- _Required work_
Scan the entries below. Report each line where the string "Recipient" occurs.

- _Provided entries_

* * *

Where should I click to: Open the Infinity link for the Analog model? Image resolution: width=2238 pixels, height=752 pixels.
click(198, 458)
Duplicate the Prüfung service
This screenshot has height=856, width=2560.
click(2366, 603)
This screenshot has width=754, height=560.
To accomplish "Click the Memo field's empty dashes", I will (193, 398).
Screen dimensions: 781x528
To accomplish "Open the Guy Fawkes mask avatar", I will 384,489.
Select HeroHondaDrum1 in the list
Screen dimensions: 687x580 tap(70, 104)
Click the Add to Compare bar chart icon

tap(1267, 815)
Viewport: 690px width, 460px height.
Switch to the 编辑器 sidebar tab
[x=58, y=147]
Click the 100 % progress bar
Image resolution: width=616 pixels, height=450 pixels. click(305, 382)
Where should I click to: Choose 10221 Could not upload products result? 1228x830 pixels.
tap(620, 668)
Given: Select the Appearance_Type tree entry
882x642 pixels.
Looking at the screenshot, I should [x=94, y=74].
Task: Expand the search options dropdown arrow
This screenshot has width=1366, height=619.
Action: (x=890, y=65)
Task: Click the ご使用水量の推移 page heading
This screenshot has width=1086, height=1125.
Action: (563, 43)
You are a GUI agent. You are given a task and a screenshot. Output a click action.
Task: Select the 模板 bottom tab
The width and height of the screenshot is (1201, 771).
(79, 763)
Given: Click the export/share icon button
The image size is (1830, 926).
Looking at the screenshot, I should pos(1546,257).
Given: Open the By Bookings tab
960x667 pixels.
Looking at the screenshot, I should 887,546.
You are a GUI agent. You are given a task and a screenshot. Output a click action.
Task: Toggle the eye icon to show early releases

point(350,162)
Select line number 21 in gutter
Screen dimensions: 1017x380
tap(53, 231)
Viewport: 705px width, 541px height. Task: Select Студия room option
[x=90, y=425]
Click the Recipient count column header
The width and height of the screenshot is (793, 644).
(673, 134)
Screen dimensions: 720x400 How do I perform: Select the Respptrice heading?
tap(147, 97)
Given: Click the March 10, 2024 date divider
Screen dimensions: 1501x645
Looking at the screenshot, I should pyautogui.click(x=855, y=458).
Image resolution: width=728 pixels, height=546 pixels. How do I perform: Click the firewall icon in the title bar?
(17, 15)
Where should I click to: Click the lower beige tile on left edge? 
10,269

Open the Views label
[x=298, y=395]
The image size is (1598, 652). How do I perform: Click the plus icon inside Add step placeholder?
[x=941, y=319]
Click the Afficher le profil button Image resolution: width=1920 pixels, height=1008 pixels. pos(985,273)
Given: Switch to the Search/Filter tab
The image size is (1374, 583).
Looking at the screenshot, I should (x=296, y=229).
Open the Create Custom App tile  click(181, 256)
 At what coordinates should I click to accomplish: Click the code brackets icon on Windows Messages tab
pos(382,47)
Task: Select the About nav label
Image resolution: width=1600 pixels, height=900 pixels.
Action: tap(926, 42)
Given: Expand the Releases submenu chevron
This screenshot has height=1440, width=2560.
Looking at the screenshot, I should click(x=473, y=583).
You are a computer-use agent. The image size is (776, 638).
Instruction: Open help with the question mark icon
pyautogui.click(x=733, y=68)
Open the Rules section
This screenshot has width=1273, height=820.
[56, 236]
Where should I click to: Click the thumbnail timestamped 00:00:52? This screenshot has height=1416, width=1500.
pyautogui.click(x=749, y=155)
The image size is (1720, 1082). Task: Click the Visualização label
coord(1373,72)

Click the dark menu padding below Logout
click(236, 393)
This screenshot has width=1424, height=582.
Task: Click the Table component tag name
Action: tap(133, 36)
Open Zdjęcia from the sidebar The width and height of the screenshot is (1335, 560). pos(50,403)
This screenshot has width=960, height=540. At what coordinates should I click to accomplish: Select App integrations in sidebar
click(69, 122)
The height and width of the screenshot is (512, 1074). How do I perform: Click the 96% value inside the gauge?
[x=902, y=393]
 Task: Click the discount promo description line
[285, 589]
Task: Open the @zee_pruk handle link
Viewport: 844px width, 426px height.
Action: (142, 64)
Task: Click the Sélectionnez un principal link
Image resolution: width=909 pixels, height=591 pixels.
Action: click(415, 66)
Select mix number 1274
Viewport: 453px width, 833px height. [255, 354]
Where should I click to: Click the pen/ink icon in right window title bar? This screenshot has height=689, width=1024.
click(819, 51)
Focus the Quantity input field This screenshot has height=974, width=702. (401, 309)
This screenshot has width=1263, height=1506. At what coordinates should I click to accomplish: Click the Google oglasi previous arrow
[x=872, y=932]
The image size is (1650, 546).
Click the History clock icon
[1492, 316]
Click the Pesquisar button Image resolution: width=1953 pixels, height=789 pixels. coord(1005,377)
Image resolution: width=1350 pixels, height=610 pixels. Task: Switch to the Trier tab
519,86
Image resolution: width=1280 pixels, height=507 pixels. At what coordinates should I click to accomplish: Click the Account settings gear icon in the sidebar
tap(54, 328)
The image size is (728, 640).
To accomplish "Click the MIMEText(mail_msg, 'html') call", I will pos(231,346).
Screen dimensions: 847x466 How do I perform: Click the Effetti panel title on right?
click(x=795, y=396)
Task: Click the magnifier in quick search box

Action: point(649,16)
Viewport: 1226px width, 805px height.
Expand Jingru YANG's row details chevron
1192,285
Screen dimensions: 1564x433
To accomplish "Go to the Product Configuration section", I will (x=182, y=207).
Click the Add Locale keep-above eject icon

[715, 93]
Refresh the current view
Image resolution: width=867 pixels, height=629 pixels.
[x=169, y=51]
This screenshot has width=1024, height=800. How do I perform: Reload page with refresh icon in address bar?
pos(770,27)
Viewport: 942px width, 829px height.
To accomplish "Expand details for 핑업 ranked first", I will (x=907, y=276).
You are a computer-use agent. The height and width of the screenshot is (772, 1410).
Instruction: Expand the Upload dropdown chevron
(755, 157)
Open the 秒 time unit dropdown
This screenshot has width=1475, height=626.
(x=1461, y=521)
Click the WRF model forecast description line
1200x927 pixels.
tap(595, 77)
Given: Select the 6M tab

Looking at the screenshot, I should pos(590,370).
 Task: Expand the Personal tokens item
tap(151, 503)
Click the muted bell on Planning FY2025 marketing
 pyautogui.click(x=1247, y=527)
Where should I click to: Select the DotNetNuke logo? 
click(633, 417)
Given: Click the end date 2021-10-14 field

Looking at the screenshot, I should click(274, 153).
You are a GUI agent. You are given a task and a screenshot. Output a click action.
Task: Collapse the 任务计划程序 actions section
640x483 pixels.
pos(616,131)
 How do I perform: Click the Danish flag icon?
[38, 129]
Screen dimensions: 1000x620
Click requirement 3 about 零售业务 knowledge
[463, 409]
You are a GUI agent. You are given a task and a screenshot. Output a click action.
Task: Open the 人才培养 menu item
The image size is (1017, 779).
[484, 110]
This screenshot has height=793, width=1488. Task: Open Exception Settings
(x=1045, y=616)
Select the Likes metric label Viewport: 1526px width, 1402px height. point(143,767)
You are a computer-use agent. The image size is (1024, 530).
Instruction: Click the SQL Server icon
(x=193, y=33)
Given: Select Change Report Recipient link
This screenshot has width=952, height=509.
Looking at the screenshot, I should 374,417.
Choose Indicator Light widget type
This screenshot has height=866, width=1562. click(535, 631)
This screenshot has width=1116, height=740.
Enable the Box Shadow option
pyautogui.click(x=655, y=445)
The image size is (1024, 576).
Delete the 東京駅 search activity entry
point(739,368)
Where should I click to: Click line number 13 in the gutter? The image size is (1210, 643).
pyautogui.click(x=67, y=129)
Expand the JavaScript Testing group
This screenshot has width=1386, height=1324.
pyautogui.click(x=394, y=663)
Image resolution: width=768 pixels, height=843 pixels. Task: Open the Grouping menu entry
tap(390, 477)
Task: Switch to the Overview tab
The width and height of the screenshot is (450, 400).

* * *

- _Output of the task_
Click the Recipient count column header
Given: Select Change Report Recipient link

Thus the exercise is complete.